→ Verilen Alıştırma: Aşağıdaki öğelerden "beside" dizesini içeren her satırı seçip kopyalayın. Büyük ve küçük harf ayrımı dikkate alınır.

→ Ham Veri:
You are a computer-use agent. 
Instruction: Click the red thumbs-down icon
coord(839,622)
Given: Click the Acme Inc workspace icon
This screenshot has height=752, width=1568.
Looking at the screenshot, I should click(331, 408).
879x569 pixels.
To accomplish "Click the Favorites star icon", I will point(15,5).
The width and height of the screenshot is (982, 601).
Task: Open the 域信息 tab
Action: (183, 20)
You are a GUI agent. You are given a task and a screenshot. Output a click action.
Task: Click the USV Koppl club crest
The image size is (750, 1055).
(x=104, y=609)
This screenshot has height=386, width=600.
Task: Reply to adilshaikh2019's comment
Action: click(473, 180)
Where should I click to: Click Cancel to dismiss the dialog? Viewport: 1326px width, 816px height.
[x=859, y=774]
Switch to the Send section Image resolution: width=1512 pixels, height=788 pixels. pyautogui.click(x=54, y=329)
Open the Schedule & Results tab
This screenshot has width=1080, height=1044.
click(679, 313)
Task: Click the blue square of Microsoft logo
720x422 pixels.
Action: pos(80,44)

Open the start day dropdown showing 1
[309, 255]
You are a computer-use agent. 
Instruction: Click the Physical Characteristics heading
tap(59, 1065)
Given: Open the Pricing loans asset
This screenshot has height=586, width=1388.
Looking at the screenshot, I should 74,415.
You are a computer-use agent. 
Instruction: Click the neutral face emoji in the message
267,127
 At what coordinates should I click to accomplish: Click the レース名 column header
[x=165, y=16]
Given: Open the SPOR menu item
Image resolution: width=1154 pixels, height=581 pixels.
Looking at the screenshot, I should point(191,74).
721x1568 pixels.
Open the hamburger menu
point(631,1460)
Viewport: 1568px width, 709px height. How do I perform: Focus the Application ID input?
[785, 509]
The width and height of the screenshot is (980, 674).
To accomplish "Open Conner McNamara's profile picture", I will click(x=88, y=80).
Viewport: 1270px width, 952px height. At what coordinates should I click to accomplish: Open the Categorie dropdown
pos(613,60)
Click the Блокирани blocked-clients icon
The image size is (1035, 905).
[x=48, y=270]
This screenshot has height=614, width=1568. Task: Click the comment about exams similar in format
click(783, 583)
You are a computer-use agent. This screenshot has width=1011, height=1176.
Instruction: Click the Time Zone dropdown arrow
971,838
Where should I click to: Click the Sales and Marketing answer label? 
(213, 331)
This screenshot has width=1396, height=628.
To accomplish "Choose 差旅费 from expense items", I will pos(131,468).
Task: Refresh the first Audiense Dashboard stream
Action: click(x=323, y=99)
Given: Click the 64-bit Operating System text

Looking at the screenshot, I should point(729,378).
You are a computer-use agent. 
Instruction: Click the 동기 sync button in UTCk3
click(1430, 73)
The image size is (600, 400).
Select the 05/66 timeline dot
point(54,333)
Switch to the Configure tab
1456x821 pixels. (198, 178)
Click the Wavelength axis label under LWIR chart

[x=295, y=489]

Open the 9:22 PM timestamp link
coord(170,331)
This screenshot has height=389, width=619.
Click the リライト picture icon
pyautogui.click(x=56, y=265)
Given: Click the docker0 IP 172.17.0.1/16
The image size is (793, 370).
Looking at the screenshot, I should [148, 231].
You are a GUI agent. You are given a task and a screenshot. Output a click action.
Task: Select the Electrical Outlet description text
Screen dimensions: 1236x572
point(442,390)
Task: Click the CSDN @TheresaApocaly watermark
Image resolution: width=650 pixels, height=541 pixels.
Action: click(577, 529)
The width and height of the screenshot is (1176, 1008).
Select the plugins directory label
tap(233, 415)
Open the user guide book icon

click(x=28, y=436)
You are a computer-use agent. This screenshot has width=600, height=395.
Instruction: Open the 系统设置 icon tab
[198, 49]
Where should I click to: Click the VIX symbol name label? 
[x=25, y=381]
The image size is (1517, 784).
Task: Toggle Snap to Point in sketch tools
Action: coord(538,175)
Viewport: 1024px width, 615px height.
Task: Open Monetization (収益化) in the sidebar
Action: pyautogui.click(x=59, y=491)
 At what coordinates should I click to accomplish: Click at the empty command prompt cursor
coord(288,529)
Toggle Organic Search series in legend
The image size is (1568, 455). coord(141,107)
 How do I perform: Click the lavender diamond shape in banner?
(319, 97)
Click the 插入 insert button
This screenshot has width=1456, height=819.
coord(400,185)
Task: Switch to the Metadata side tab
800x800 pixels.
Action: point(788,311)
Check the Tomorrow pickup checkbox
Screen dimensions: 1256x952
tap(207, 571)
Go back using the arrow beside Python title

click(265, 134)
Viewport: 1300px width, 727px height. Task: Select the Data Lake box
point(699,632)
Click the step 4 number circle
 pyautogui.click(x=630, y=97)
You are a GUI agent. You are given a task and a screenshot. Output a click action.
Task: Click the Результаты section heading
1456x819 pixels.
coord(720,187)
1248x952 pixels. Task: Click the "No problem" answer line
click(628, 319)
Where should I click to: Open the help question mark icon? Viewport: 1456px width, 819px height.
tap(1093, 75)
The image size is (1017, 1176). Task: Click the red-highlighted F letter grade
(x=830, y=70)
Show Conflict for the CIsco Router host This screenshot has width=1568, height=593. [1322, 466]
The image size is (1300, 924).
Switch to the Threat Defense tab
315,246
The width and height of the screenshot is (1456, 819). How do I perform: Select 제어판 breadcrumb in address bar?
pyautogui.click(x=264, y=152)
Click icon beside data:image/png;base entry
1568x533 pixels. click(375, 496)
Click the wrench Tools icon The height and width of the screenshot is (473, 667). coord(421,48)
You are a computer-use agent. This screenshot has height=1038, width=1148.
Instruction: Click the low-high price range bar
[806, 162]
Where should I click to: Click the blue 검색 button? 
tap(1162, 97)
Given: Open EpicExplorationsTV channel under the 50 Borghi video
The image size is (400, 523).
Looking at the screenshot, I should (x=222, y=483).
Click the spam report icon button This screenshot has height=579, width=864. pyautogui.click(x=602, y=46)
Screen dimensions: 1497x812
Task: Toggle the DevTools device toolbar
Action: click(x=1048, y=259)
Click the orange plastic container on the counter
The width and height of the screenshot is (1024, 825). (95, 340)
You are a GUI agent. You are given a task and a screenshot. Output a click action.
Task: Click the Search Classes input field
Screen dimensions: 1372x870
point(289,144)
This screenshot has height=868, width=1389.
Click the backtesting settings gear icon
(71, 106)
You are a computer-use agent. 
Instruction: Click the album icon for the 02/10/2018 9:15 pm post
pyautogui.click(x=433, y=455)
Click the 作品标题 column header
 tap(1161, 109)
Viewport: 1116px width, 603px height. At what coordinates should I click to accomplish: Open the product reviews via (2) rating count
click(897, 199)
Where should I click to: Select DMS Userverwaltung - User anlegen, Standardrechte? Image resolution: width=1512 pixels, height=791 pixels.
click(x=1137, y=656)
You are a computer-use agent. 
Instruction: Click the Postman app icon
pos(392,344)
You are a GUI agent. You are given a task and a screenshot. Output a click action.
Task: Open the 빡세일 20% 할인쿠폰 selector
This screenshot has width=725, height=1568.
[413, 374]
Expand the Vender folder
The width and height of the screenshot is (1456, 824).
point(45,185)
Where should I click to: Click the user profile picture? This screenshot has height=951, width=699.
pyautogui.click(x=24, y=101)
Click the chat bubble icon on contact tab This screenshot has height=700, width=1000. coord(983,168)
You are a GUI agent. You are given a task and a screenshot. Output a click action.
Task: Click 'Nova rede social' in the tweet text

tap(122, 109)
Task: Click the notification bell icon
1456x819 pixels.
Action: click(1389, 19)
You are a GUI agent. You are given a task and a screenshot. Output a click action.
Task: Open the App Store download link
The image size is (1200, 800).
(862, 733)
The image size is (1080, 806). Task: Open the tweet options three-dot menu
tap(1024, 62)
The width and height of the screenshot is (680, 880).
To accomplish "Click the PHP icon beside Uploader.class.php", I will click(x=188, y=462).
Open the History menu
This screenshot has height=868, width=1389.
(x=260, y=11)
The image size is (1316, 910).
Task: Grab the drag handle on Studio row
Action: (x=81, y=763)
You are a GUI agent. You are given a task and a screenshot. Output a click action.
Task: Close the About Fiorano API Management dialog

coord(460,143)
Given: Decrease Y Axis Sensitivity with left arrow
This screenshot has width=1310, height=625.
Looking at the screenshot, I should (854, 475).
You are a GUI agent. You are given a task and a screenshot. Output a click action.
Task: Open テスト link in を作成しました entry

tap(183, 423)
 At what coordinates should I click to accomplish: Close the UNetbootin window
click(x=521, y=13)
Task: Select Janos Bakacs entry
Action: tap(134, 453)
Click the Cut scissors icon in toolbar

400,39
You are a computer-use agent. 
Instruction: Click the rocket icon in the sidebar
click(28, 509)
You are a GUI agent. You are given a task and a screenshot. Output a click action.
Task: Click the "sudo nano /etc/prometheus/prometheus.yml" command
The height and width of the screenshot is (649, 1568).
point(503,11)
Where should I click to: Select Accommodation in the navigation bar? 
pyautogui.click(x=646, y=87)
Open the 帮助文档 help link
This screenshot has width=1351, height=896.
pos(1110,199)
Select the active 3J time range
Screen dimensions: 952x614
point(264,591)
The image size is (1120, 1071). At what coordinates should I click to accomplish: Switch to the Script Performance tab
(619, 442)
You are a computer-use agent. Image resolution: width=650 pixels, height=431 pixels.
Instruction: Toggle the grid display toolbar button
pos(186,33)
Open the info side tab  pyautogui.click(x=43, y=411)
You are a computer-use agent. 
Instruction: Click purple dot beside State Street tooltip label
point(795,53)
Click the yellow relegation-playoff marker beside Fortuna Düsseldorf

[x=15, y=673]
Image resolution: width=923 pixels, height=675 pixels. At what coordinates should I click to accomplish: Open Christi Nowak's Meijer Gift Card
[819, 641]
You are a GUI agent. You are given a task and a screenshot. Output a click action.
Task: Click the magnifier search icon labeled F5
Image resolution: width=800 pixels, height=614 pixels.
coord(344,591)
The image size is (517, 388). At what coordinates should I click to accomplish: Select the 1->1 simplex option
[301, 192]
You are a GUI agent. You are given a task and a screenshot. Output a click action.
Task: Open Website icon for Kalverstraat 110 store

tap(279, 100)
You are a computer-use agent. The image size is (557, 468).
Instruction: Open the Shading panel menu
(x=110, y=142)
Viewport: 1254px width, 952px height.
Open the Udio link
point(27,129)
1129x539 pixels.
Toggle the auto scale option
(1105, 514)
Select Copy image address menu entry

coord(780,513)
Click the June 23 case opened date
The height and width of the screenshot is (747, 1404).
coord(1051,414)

→ Çözülmüş Alıştırma:
Go back using the arrow beside Python title
Click icon beside data:image/png;base entry
To accomplish "Click the PHP icon beside Uploader.class.php", I will click(x=188, y=462).
Instruction: Click purple dot beside State Street tooltip label
Click the yellow relegation-playoff marker beside Fortuna Düsseldorf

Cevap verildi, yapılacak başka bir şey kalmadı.